Division of Pulmonary and Critical Care Medicine, Massachusetts General Hospital, Harvard Medical School, Boston, Massachusetts.
Division of Pulmonary Critical Care and Sleep Medicine, Brody School of Medicine, East Carolina University, Greenville, North Carolina.
J Thorac Oncol. 2022 Apr;17(4):519-531. doi: 10.1016/j.jtho.2021.12.008. Epub 2021 Dec 29.
Electromagnetic navigation bronchoscopy (ENB) is a minimally invasive, image-guided approach to access lung lesions for biopsy or localization for treatment. However, no studies have reported prospective 24-month follow-up from a large, multinational, generalizable cohort. This study evaluated ENB safety, diagnostic yield, and usage patterns in an unrestricted, real-world observational design.
The NAVIGATE single-arm, pragmatic cohort study (NCT02410837) enrolled subjects at 37 academic and community sites in seven countries with prospective 24-month follow-up. Subjects underwent ENB using the superDimension navigation system versions 6.3 to 7.1. The prespecified primary end point was procedure-related pneumothorax requiring intervention or hospitalization.
A total of 1388 subjects were enrolled for lung lesion biopsy (1329; 95.7%), fiducial marker placement (272; 19.6%), dye marking (23; 1.7%), or lymph node biopsy (36; 2.6%). Concurrent endobronchial ultrasound-guided staging occurred in 456 subjects. General anesthesia (78.2% overall, 56.6% Europe, 81.4% United States), radial endobronchial ultrasound (50.6%, 4.0%, 57.4%), fluoroscopy (85.0%, 41.7%, 91.0%), and rapid on-site evaluation use (61.7%, 17.3%, 68.5%) differed between regions. Pneumothorax and bronchopulmonary hemorrhage occurred in 4.7% and 2.7% of subjects, respectively (3.2% [primary end point] and 1.7% requiring intervention or hospitalization). Respiratory failure occurred in 0.6%. The diagnostic yield was 67.8% (range: 61.9%-70.7%; 55.2% Europe, 69.8% United States). Sensitivity for malignancy was 62.6%. Lung cancer clinical stage was I to II in 64.7% (55.3% Europe, 65.8% United States).
Despite a heterogeneous cohort and regional differences in procedural techniques, ENB demonstrates low complications and a 67.8% diagnostic yield while allowing biopsy, staging, fiducial placement, and dye marking in a single procedure.
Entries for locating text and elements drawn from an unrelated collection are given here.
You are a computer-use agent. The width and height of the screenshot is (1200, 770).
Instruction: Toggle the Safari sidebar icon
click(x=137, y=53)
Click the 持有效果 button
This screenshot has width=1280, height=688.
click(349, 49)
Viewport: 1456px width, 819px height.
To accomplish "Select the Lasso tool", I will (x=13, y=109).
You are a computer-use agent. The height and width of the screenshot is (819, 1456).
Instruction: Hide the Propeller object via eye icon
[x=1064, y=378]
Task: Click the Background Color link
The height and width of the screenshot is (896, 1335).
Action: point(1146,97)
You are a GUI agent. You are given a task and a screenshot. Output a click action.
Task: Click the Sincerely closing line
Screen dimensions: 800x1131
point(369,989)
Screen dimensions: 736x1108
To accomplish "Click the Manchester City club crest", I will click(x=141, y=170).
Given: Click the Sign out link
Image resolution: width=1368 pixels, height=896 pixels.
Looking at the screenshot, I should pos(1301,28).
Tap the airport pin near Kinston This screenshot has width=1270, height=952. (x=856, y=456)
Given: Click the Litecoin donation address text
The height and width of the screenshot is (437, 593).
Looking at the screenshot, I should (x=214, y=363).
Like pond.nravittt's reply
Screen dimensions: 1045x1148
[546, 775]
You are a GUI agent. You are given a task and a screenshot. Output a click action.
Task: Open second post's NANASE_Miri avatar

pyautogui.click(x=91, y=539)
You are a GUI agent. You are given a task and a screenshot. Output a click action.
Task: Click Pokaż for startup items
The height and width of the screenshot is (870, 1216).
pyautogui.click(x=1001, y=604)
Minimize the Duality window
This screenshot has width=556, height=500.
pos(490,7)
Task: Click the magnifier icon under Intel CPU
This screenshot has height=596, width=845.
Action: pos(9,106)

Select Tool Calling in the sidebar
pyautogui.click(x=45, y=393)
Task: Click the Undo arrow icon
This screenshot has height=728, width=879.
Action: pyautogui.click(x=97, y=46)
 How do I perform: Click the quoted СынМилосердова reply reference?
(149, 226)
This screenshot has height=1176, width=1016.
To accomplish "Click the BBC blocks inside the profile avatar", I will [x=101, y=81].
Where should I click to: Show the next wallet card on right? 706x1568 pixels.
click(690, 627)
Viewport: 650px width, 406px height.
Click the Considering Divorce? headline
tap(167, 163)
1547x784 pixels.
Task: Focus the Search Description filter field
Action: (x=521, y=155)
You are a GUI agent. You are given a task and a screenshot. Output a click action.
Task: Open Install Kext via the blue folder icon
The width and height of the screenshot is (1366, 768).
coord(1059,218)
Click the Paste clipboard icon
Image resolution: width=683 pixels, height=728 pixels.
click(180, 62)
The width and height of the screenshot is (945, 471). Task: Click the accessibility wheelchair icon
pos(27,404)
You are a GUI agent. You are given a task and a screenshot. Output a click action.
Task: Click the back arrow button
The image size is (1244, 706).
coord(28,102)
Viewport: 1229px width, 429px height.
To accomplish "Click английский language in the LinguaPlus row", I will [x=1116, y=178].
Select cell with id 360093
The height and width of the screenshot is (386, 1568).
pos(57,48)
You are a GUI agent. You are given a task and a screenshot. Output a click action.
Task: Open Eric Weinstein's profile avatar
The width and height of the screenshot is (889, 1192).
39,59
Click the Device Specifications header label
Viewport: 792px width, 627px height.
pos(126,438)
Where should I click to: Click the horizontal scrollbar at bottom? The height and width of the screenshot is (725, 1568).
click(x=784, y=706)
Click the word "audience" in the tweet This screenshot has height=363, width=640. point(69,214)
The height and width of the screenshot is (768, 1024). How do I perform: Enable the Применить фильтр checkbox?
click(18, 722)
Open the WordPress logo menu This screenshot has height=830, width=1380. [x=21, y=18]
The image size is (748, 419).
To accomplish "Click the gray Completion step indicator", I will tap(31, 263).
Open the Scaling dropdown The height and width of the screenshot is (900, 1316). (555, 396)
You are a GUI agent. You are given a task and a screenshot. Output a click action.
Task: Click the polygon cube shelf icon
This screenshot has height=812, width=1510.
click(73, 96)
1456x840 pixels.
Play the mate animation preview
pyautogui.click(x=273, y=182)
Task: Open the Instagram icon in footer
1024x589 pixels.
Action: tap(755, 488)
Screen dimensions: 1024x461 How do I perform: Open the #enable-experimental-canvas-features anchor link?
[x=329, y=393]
电磁导航支气管镜(ENB)是一种微创、图像引导的方法,可用于对肺部病变进行活检或定位治疗。然而,目前尚无研究报告从大型、多国家、可推广的队列中进行 24 个月的前瞻性随访。本研究采用无限制的、真实世界的观察性设计,评估了 ENB 的安全性、诊断率和使用模式。
NAVIGATE 单臂实用队列研究(NCT02410837)在 7 个国家的 37 个学术和社区站点入组受试者,前瞻性随访 24 个月。受试者使用 SuperDimension 导航系统版本 6.3 至 7.1 进行 ENB。主要终点是需要干预或住院治疗的与操作相关的气胸。
共 1388 例受试者进行了肺部病变活检(1329 例;95.7%)、放置基准标记物(272 例;19.6%)、染料标记(23 例;1.7%)或淋巴结活检(36 例;2.6%)。456 例受试者同时进行了经支气管内超声引导分期。全身麻醉(总体 78.2%,欧洲 56.6%,美国 81.4%)、径向经支气管内超声(50.6%,4.0%,57.4%)、透视(85.0%,41.7%,91.0%)和快速现场评估的使用率(61.7%,17.3%,68.5%)在不同地区有所不同。气胸和支气管肺出血分别发生在 4.7%和 2.7%的受试者中(3.2%[主要终点]和 1.7%需要干预或住院治疗)。呼吸衰竭发生率为 0.6%。诊断率为 67.8%(范围:61.9%-70.7%;欧洲 55.2%,美国 69.8%)。恶性肿瘤的敏感性为 62.6%。肺癌临床分期为 I 期至 II 期的比例为 64.7%(欧洲 55.3%,美国 65.8%)。
尽管队列存在异质性,且不同地区的操作技术存在差异,但 ENB 显示出较低的并发症发生率和 67.8%的诊断率,同时允许在单次操作中进行活检、分期、基准标记物放置和染料标记。